How DevOps Takes Care of the Challenges Faced by Development and Operation Teams
DevOps combines developers and operations teams’ efforts to improve productivity and collaboration.
It helps companies to better serve their clients or users and compete more effectively in the market. What other benefits does DevOps provide?
Let’s dive into this popular concept to understand its importance and avoid confusion and contradictory impressions of what it is.
What is DevOps? The definition
DevOps (development and operations) is a combination of software engineering culture, philosophy, tools, and practice that is aimed to increase an ability of a company to deliver services at high velocity: evolving and improving products at a faster pace using traditional development and management processes.
DevOps approach is about strongly advocated automation and monitoring at all stages of software construction.
It aims at shorter development cycles, increased deployment frequency, and more dependable releases, in close alignment with business goals.
DevOps is also characterized by using many of the same techniques and methods as developers use for their systems work.

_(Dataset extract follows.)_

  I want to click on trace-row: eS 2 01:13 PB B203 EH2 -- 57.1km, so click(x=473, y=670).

DevOps, Agile and Continuous delivery
DevOps and Agile development are similar, but Agile is a change in thinking and practice (that should lead to organizational change). DevOps is paying more attention to implementing organizational changes to achieve its goals. The need for DevOps was increased because of the growing popularity of Agile.
Continuous delivery and DevOps are similar in their meanings. However, they represent two different concepts:
- DevOps is centered around organizational changes, developers, operations, quality assurance, management, system administration, coordinators.
- Continuous delivery means the approach to automating the delivery aspect, that focuses on combining different processes and doing them faster and more often.
DevOps and Continuous delivery use flexible methods: small and rapid changes with a targeted result for the end customer.
DevOps goals
The goals of DevOps involve the entire delivery pipeline, including:
- Improved deployment frequency
- Faster time to market
- The shortened time between fixes
- The lower failure rate of new releases
- Faster mean recovery time
DevOps is aimed to maximize the efficiency, predictability, and maintainability of operational processes.
The History of DevOps
The popularity of DevOps can be explained by increasing the need for innovation on the systems side of technology work.
The practice inherits from the Agile System Administration movement and the Enterprise Systems Management (ESM).
In 2008, the first Velocity conference was held. In 2009 there were some important presentations about the developer/operations collaboration at large shops. More and more people began to think about these newer concepts and wonder how they might apply them.
In 2009 Patrick Debois in Belgium presented the term by naming a conference “DevOpsdays”. The term DevOps started to be talked up more in other venues including Velocity and DevOpsDays in the USA.
Benefits of DevOps
High velocity
The DevOps philosophy enables developers and operations teams to move at high velocity and innovate for customers faster, adapting to changing markets better and growing more efficient at driving business results.
Rapid Delivery
Increasing the frequency of releases will improve your product faster. The faster you can release new features and fix bugs, the faster you can create competitive advantages, responding to your clients’ needs.
Scale
Manage your infrastructure and development processes at scale. Automation helps you manage complex or changing systems efficiently without risks.
Collaboration
DevOps culture stimulates to build more effective teams. Developers and operations teams collaborate closely and combine their workflows, sharing many responsibilities. It saves time and reduces inefficiencies.
Reliability
Care of the quality of updates and infrastructure changes. You will be able to reliably deliver at a more rapid pace, maintaining a positive experience for end users.
Security
Companies can adopt a DevOps approach without sacrificing security by using automated compliance policies and management techniques.
Who is a DevOps engineer?
DevOps describes an approach to work, however, there is a term that companies are increasingly using. It’s about a DevOps engineer.
The role of a DevOps engineer does not fall along one career track. Professionals can evolve into the position from different backgrounds.
DevOps position may be more suited to IT generalists than specialists.
A DevOps engineer may start as a developer that oversees aspects of operations or may move up from a system administrator role.
DevOps has evolved into a movement to facilitate software development and its implementation while improving reliability and security.
This culture delivers significant benefits across businesses. What do you think about evolving and applying DevOps practices?